-------- INFORMATION --------

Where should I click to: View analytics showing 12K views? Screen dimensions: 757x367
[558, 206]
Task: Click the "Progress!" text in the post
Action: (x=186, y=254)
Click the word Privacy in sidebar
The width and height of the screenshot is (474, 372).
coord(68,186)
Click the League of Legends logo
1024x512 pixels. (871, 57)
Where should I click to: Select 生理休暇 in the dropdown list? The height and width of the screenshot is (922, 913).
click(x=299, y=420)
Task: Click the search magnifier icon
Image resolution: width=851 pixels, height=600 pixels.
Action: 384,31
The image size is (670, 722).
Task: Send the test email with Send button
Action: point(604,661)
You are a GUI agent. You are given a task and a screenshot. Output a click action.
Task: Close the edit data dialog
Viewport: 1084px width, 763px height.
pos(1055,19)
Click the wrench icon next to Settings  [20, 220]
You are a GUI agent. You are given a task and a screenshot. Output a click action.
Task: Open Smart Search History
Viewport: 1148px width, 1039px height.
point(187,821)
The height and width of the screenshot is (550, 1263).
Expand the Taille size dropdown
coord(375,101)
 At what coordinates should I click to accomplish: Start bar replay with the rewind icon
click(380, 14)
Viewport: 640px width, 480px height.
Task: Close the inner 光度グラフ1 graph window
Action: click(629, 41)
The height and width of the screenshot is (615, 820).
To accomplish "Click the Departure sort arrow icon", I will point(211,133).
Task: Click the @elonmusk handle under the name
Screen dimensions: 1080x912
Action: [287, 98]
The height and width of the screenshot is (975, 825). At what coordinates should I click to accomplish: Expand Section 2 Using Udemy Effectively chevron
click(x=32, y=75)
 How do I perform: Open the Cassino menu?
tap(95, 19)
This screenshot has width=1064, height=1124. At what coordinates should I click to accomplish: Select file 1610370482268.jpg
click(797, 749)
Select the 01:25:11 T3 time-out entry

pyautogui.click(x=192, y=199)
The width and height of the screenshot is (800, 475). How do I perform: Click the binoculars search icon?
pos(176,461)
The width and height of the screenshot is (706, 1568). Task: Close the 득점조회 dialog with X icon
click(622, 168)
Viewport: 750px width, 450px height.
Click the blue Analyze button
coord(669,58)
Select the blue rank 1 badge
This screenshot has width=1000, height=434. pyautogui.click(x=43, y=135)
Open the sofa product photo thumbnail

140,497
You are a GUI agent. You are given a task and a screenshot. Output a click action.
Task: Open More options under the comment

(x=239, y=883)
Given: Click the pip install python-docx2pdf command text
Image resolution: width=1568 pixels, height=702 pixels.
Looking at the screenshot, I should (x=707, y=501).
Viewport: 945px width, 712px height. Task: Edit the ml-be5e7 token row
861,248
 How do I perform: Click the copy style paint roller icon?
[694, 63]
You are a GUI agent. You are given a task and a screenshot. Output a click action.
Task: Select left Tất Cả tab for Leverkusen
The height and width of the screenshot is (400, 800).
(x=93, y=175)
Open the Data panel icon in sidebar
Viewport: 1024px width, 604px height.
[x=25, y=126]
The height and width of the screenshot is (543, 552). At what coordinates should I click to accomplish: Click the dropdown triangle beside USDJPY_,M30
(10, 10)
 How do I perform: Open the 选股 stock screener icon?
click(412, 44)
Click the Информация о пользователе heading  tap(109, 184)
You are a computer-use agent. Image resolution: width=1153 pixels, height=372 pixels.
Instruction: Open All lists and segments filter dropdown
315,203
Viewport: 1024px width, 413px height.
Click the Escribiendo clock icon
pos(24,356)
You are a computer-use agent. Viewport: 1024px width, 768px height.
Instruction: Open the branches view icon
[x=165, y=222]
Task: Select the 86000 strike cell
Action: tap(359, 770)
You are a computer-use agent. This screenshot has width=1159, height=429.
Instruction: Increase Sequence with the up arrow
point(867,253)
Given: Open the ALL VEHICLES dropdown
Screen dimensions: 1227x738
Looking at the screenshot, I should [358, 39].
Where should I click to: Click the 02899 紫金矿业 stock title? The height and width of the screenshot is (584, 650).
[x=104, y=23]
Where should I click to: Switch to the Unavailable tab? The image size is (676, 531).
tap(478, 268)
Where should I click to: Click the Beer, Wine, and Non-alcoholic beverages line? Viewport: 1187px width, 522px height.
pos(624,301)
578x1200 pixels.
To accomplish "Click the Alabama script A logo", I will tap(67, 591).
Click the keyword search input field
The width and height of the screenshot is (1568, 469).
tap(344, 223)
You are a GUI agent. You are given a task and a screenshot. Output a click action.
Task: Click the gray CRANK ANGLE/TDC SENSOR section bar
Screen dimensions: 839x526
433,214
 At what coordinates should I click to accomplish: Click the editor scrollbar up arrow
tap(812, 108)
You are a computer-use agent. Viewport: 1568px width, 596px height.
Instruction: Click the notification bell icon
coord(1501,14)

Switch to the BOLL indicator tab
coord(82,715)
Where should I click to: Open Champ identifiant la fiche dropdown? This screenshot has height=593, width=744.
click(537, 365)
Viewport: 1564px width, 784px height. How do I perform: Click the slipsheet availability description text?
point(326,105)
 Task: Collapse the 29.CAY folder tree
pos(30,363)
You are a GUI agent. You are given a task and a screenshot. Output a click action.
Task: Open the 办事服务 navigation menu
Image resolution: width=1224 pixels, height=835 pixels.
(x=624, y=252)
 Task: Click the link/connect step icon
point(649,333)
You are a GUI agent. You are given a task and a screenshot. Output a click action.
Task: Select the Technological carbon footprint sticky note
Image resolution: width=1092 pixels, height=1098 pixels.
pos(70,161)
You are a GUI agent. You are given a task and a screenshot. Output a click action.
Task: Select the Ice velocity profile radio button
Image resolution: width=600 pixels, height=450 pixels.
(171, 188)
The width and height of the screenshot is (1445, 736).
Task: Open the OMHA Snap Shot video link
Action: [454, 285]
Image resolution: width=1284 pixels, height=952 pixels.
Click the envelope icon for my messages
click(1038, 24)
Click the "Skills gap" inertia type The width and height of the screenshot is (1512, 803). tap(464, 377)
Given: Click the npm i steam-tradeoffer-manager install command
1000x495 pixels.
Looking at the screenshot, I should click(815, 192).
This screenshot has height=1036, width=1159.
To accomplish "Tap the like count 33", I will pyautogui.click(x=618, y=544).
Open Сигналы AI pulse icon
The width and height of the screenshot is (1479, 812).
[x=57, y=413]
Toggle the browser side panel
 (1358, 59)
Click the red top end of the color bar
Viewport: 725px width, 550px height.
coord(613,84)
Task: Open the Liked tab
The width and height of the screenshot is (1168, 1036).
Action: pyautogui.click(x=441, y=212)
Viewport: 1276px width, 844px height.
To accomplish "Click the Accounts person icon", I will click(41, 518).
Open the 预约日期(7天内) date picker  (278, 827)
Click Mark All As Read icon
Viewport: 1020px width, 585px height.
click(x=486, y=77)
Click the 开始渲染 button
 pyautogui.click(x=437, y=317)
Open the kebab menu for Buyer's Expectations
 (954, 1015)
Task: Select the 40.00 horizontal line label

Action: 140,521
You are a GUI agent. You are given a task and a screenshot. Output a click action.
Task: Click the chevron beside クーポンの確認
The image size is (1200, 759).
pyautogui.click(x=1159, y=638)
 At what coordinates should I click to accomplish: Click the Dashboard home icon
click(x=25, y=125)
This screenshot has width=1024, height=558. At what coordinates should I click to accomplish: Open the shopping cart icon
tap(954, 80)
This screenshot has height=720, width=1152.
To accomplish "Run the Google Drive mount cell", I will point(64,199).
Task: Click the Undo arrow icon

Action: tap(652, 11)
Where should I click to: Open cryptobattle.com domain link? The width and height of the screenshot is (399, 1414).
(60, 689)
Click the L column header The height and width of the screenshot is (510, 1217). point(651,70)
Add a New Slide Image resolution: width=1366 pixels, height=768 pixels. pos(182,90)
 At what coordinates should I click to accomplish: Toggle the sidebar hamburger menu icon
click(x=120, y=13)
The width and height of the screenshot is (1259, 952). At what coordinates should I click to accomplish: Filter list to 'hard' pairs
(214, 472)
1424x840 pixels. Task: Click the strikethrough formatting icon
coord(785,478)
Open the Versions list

--------

_WHAT THE TASK ASKS_: Retrieve each line of the data in which the word "command" can be found.

_SOLUTION TO THE PROBLEM_:
Given: Click the pip install python-docx2pdf command text
Given: Click the npm i steam-tradeoffer-manager install command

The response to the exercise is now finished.